Apply what you read
**A.** In the levelling up post below, copy the text between "On page 96 we" and "and improving that.", inclusive.
**B.** Condense the paragraph of the levelling up post that begins "Subject to some assumptions" into a short bulleted list that keeps its main facts.

Page text
Apologies but Owl may have to lie down in a darkened room for the rest of the day

Owl attempted to read the levelling up white paper

The reviewers are right: it lays out the problems in a number of academic style essays but offers no cures.

On page 96 we get to the nub of the issue:

Size the Prize 

Subject to some assumptions, it is possible to “size the prize” by unlocking places from their low-growth equilibrium. For example, consider if the performance of the bottom-performing quarter of places by productivity were to be “levelled up” to the median. The boost to productivity would be equivalent to a pay rise of around £2,300 for individuals in the poorest areas. For the UK economy as a whole, this would deliver a GVA gain of around £50bn per year. 

So we are going to invest in……………..? Owl tried following up the 192 references to “productivity” only to find generalities about improving this and improving that.

(We have been here before with our Local Enterprise Partnership, HotSW, haven’t we?)

Next Owl turned to Chapter 2 to try to learn something about plans for devolution:

Chapter 2 Systems Reform (yes this the place to look)

2.1 Introduction 

“Chapter 1 described the scale and source of the UK’s geographic disparities and the role public policy can play in counteracting them. It showed that there is no simple or singular solution to reversing spatial disparities because local economies are complex systems, shaped by cumulative and interconnected economic, social and institutional factors. Successful policy programmes need to act on the six capitals [See below] which underpin the prosperity of places to reverse these forces. 

This chapter starts by explaining why past attempts to promote spatial convergence in the UK have been unsuccessful and what lessons can be taken from that experience. In sum, decision-makers nationally and locally have typically lacked the information, incentives and institutions to act in ways which support the closure of spatial disparities in a signifcant and sustained way. 

Drawing on these lessons from the past, this chapter recommends wholesale changes to the information, incentives and institutions which underpin spatial decision-making in the UK. This transformation in the system of government, and in the governance of spatial policy, is supported by five pillars:

 a. a mission-oriented approach to setting policy;

 b. a reorientation of central government decision-making;

 c. greater empowerment of local government decision-making; 

d. a revolution in data and transparency at the subnational level; and

e. enhanced transparency and accountability of this new regime.

Data below
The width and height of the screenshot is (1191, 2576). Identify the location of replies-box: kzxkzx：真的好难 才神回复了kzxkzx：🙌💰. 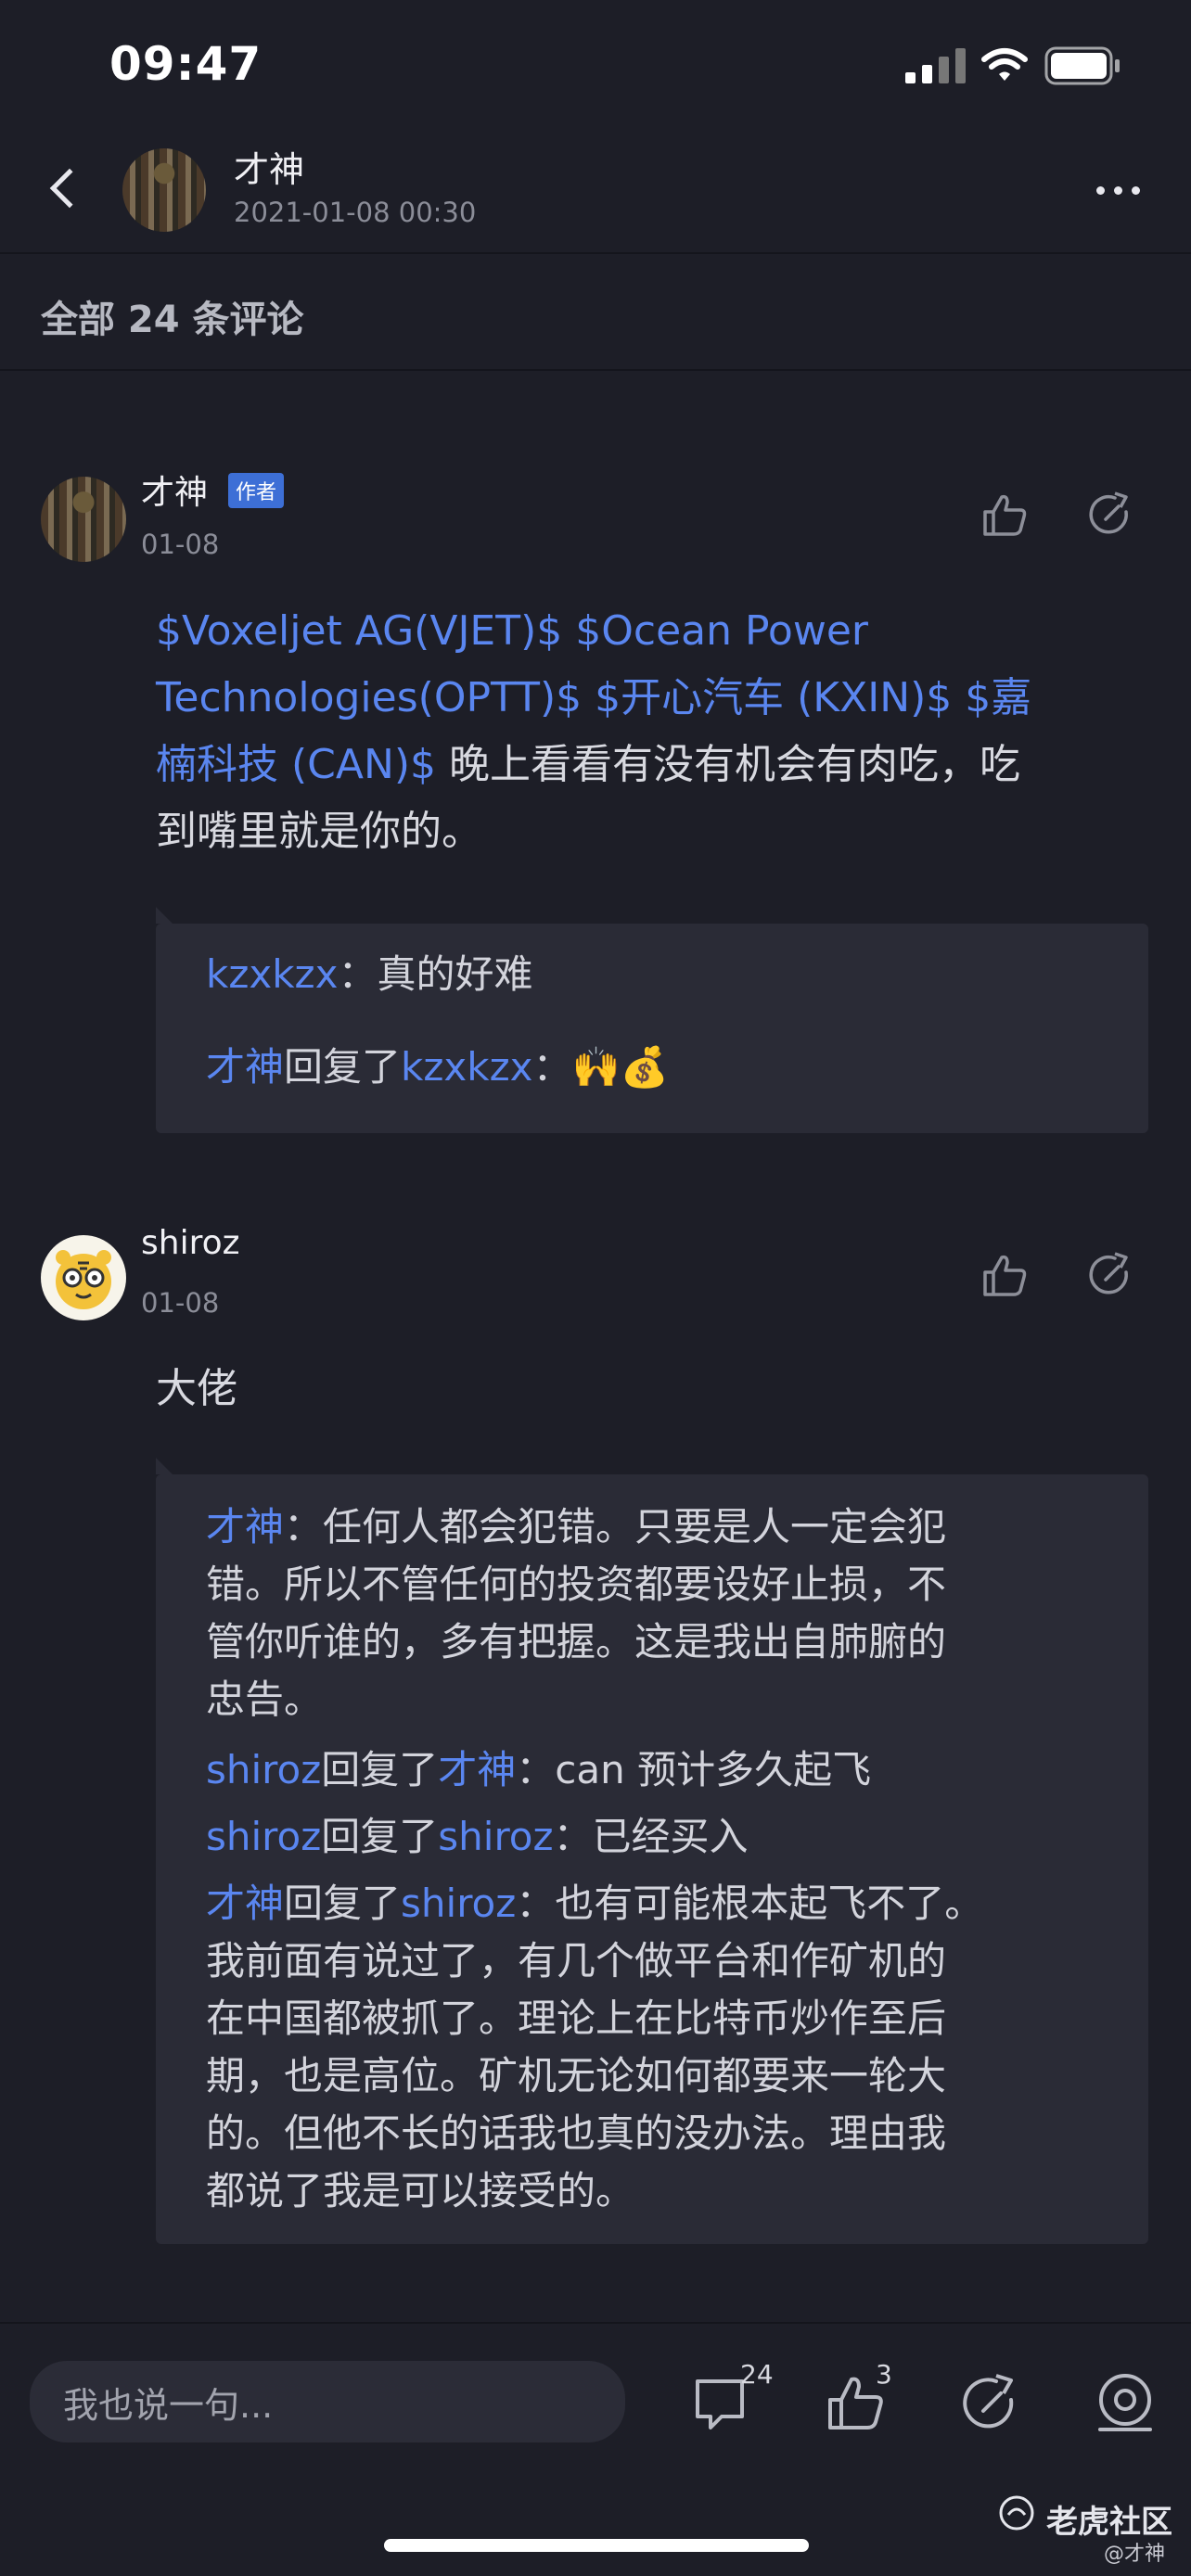
(652, 1020).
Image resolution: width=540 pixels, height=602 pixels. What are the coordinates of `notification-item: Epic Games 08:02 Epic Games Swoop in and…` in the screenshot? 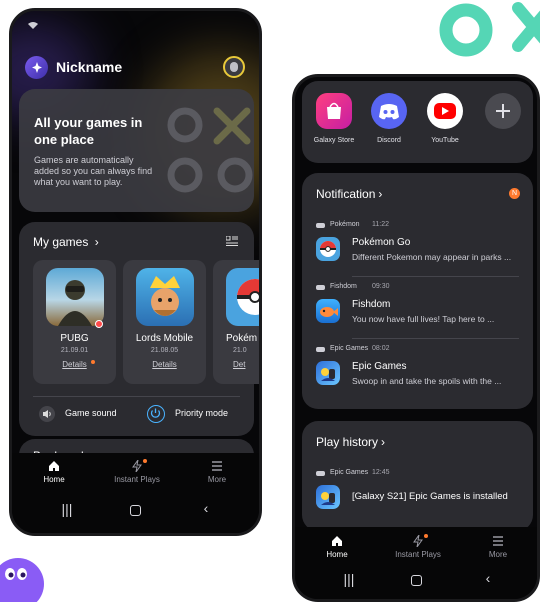 It's located at (420, 371).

Solutions to the exercise
**A.**
On page 96 we get to the nub of the issue:

Size the Prize 

Subject to some assumptions, it is possible to “size the prize” by unlocking places from their low-growth equilibrium. For example, consider if the performance of the bottom-performing quarter of places by productivity were to be “levelled up” to the median. The boost to productivity would be equivalent to a pay rise of around £2,300 for individuals in the poorest areas. For the UK economy as a whole, this would deliver a GVA gain of around £50bn per year. 

So we are going to invest in……………..? Owl tried following up the 192 references to “productivity” only to find generalities about improving this and improving that.

**B.**
- Subject to some assumptions, the prize can be sized by unlocking places from their low-growth equilibrium.
- Example: the bottom-performing quarter of places by productivity is levelled up to the median.
- The productivity boost would equal a pay rise of around £2,300 for individuals in the poorest areas.
- For the UK economy as a whole, the GVA gain would be around £50bn per year.